Texto mostrado -
——
Estudios sobre el libro de Éxodo (Parte final).

J. Alec Motyer

2. El deseo de habitar es un producto de la mente, la voluntad y el propósito de Dios.

A lo largo de todos estos complejos detalles del Tabernáculo, hay una línea de historia continua, una verdad que lo unifica todo: «Y de allí me declararé a ti, y hablaré contigo de sobre el propiciatorio, de entre los dos querubines que están sobre el arca del testimonio» (25:22). ¿Le pidieron ellos que viniera? No, de ninguna manera. ¿Podrían ellos impulsarlo a venir? ¡Ciertamente no! Entonces, ¿por qué él ha venido? Porque esta es su voluntad.

Tenemos que considerar esta afirmación: «Allí me reuniré con los hijos de Israel; y el lugar será santificado con mi gloria» (29:43). Dios lo dice. El único impulso al cual él obedece es a su propia naturaleza. La idea total del Dios morador es un producto de la mente y el querer de Dios mismo.

i. El amor de Dios

Cuando analizamos la consistencia de esta verdad, encontramos en primer lugar que el deseo de habitar proviene del amor de Dios. En el centro mismo del pasaje de la Gran Rebelión, leemos estas palabras sorprendentes: «Porque no te has de inclinar a ningún otro dios, pues Jehová, cuyo nombre es Celoso, Dios celoso es» (34:14). El corazón humano es potencialmente inconstante, así que los redimidos necesitan ser advertidos de no ir en pos de otros dioses. Esto es tan cierto en el Nuevo Testamento como en el Antiguo: «Hijitos, guardaos de los ídolos» (1 Juan 5:21). El pueblo de Dios, a pesar de toda la gloria que le había sido revelada, tenía que ser avisado para no seguir a otros dioses. Pese a la evidencia del amor redentor en la sangre del cordero, del amor protector en el viaje de peregrinación a Sinaí, de la majestuosa santidad de Dios en ese monte, ellos todavía son capaces de desecharlo. El corazón del hombre es inconstante; sin embargo, no hay tal inconstancia en su Dios.

Él dijo a Moisés que su nombre, Jehová, es nombre eterno. No hay mudanza en él. Este, entonces, es el mismo Jehová cuyo nombre –es decir, cuya naturaleza más íntima– es ser Celoso. ¡Qué nombre para Dios! Celos puros, en constancia ardiente y apasionada. Nosotros hemos degradado la idea de celos confundiéndolos con posesividad, como nosotros, pecadores, tenemos por costumbre actuar. El celo de Dios, sin embargo, es puro amor; significa que él tiene una constancia ardorosa y apasionada con respecto a nosotros.
——
(Ítems de señalamiento de texto y de elementos)

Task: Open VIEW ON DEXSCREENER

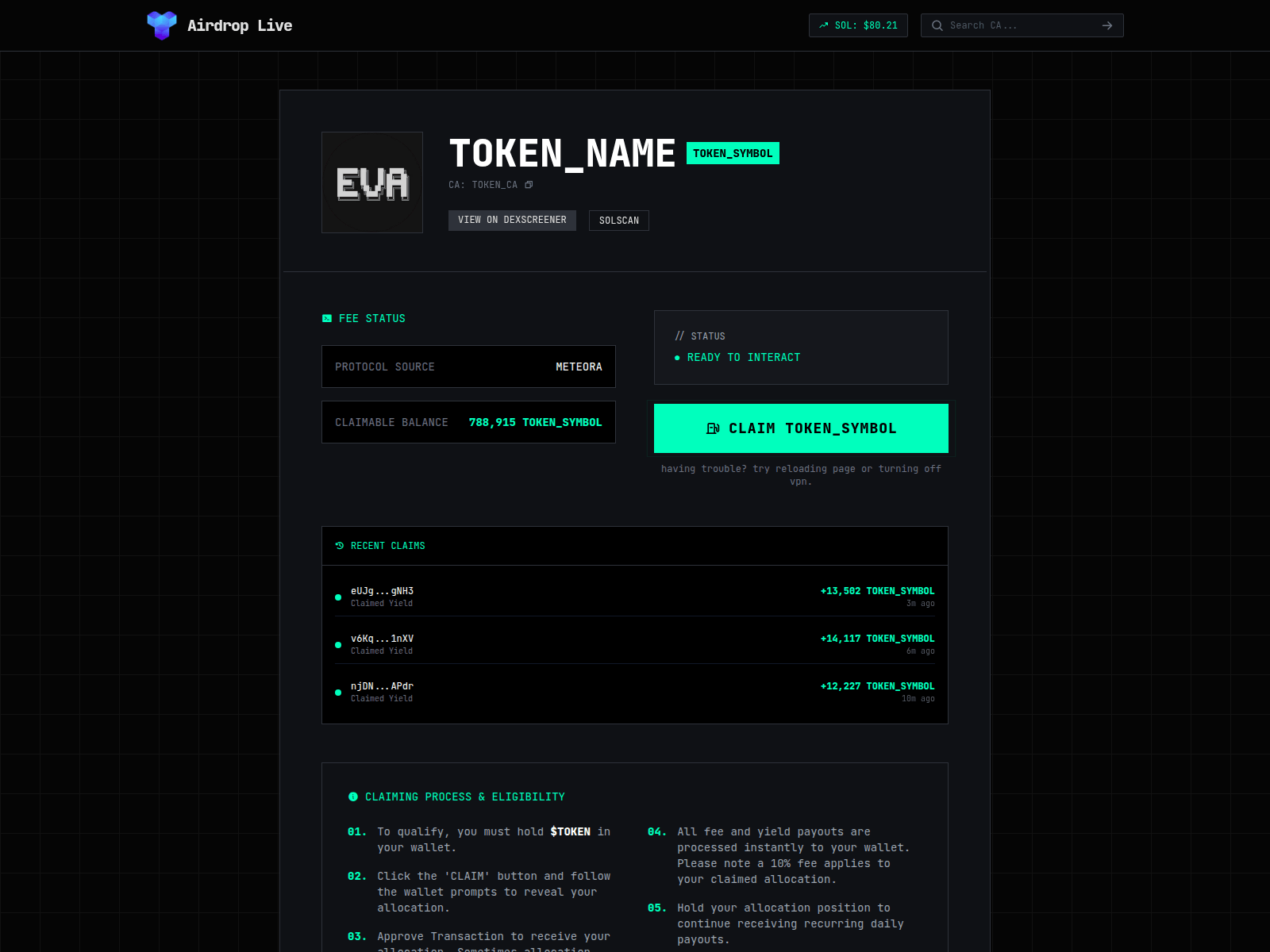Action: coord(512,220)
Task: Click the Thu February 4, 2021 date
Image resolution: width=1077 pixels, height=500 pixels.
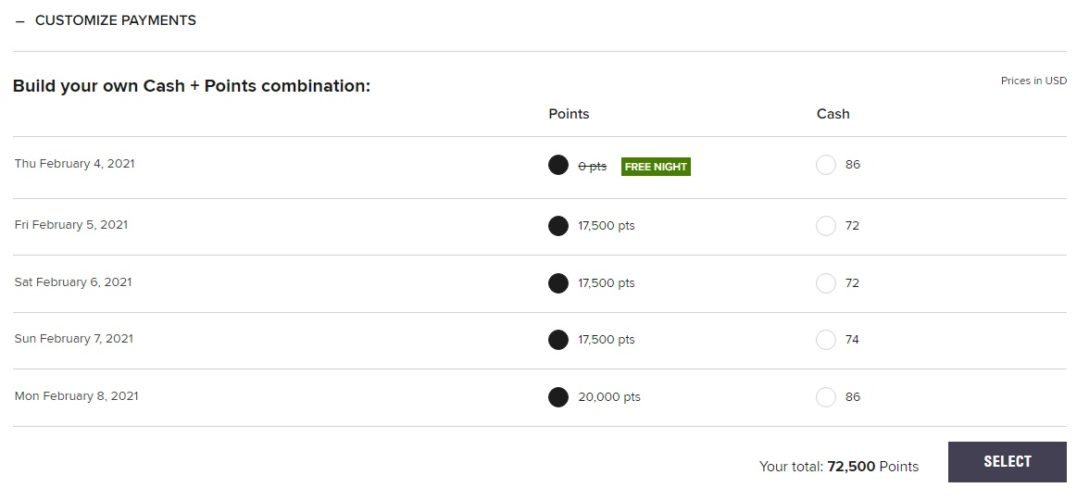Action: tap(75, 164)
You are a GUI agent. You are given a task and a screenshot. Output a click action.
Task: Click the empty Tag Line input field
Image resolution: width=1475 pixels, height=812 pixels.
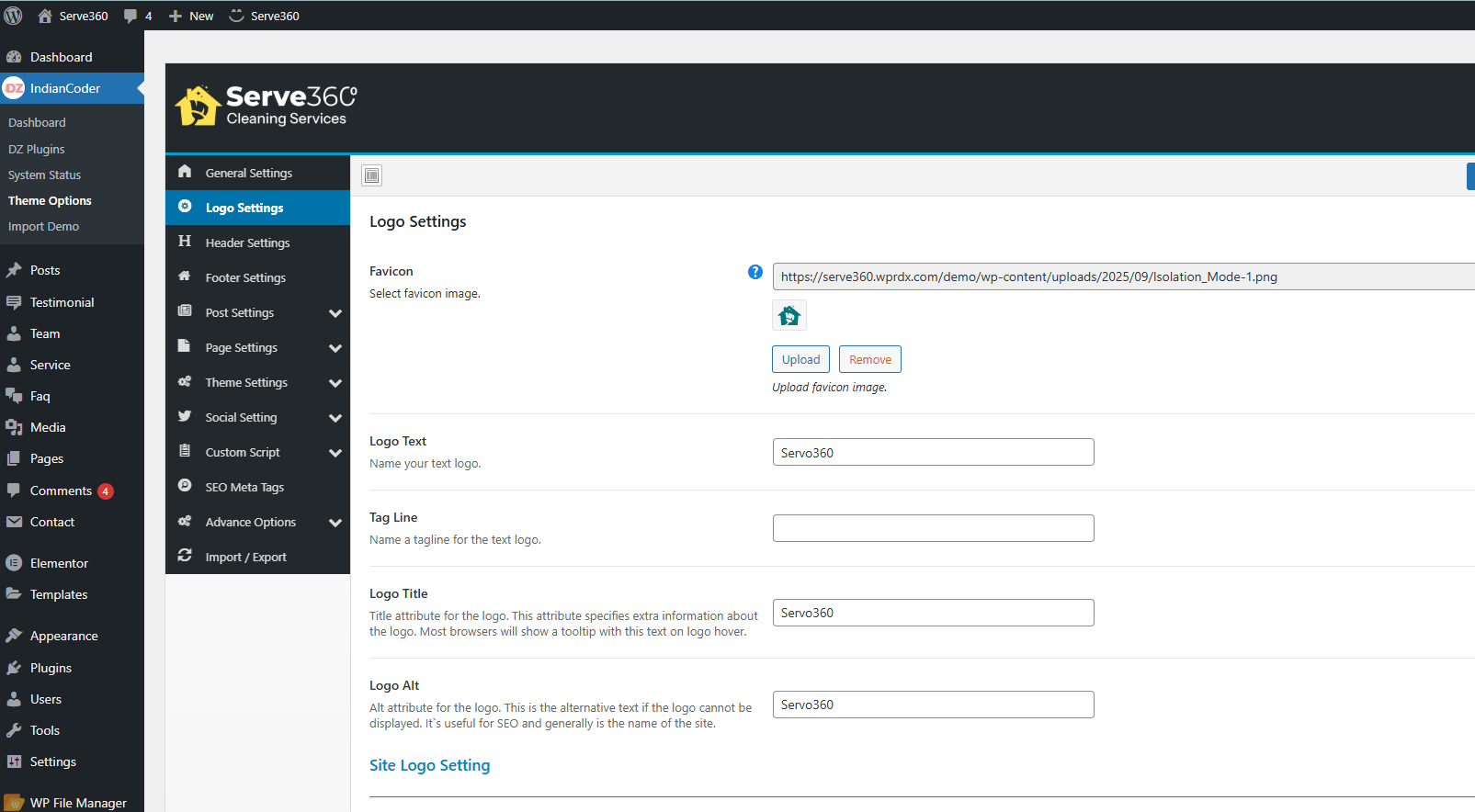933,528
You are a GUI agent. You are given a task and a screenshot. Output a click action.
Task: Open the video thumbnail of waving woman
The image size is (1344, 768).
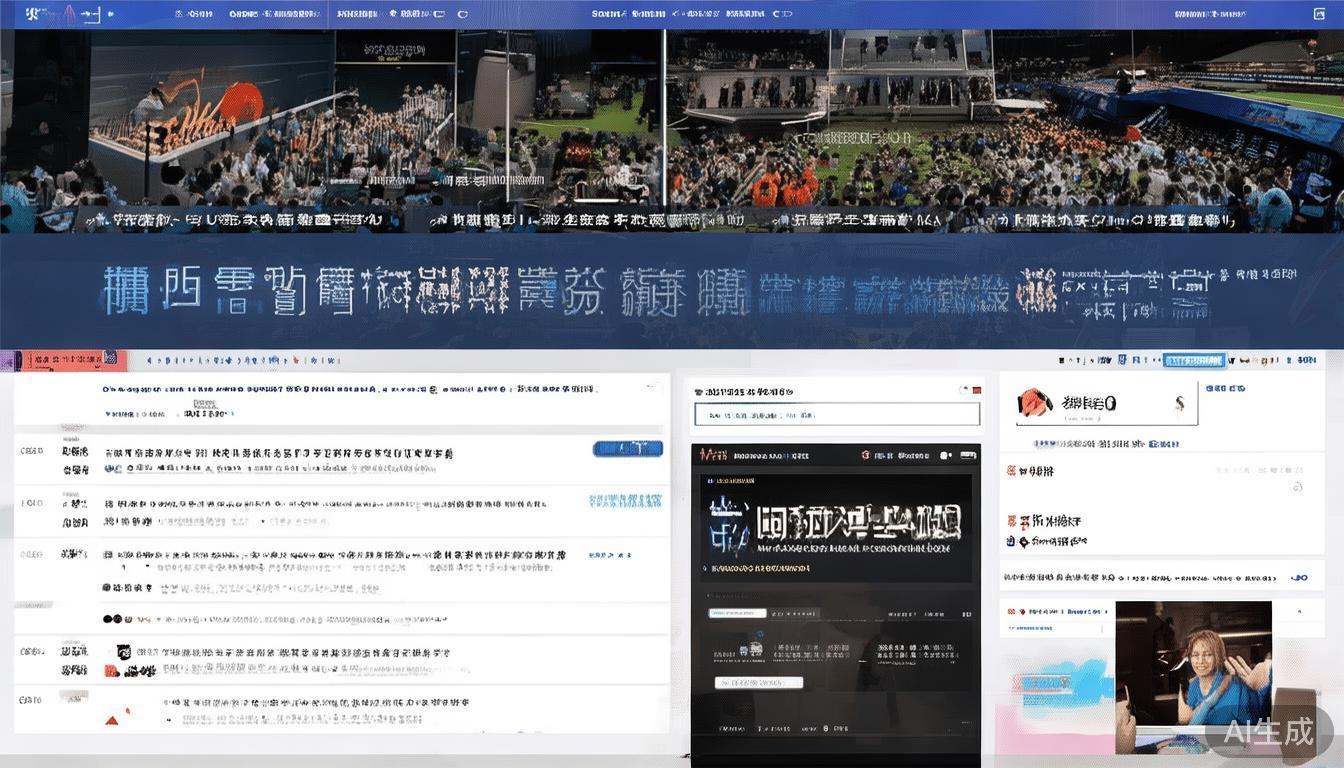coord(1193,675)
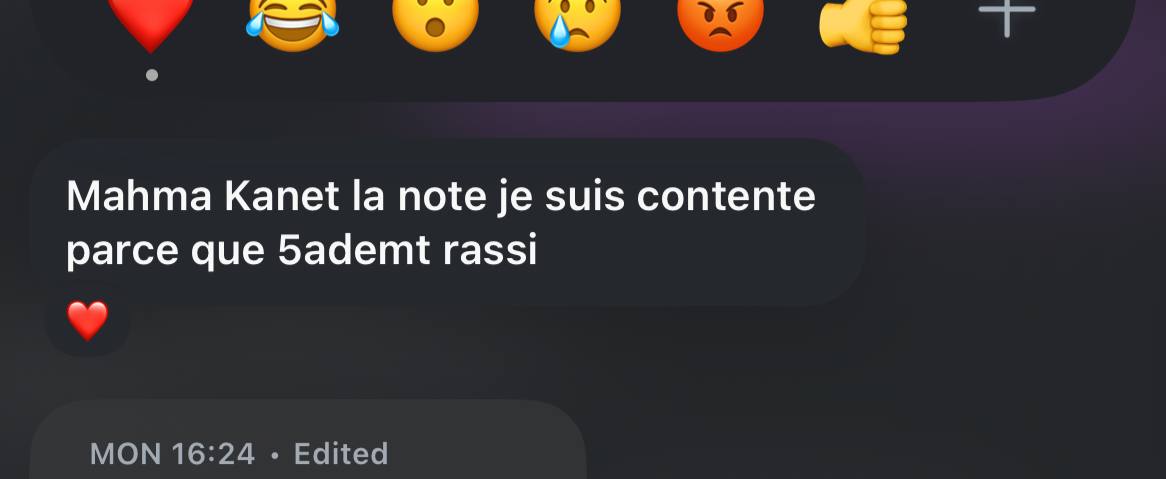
——
Consigna - Explica en una a tres oraciones por qué, según el texto mostrado, los redimidos necesitan ser advertidos de no ir en pos de otros dioses. Los ítems no guardan relación con el texto mostrado.

Respuesta - Los redimidos necesitan esa advertencia porque el corazón humano es potencialmente inconstante. Aun con la evidencia del amor redentor, del amor protector y de la majestuosa santidad de Dios, el pueblo todavía es capaz de desecharlo.